SpaceX’s Starship 41 has completed its first cryogenic strength test at Massey’s Outpost, putting the vehicle one step closer to a potential orbital return attempt with Mechazilla. If that sounds like a stunt with extra plumbing, that’s because it is – and it’s the kind of stunt SpaceX has been methodically turning into a production line.
The ship is expected to be used on the 14th Starship launch, where it would be the first Starship to reach orbit and then be tested in a full recovery scenario with Mechazilla’s mechanical arms. SpaceX is still focused on the 13th flight, which has already gone through static fire testing, so the next two launches are lining up as a fairly sharp test of whether the company can move from launch-and-learn to launch-and-catch.

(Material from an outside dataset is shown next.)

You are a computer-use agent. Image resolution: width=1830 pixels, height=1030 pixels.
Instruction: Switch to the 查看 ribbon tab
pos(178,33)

Starship 41 and the Mechazilla recovery plan
The appeal of the Mechazilla concept is obvious: if the tower can grab the booster and ship with enough precision, SpaceX saves hardware, time, and a lot of post-flight drama. The catch is that orbital return and tower capture ask for far more than a successful ascent, which is why the phrase ”first Starship to go to orbit” is doing a lot of work here.
That makes the cryogenic test more than a routine milestone. Cold-stress testing is one of the early filters that separates a spacecraft that merely looks ready from one that can survive the ugly bits of flight, and SpaceX is clearly treating Starship 41 as the pathfinder for a more complete recovery sequence.
What SpaceX is lining up for the 13th and 14th Starship flights
- Starship 41: completed its first cryogenic strength test.
- 13th Starship flight: already passed static fire testing.
- 14th Starship launch: expected this year, likely in the fall.
- Recovery goal: a full return to the launch tower using Mechazilla.
SpaceX likes to compress the future into the present, but the schedule here still points to a careful sequence. The 13th launch is the nearer target, while the 14th looks like the one carrying the bigger headline and the bigger risk, which is exactly how a test program should behave if it is being taken seriously rather than theatrically.
Gigabay keeps growing beside the Starship line
Separate photos of Starship S40 showed it parked beside Gigabay, the company’s new giant assembly building, which has already reached the seventh level and stands taller than the existing Megabay halls. That matters because the hardware is no longer the only story; the factory stack is becoming part of the strategy, and SpaceX is visibly building the infrastructure needed to keep these oversized rockets moving through production.
The next question is simple enough: does the 14th flight become the first clean orbital round trip, or does Mechazilla get its first real stress test with all the risk that comes with it? SpaceX has made a career out of asking that question in public.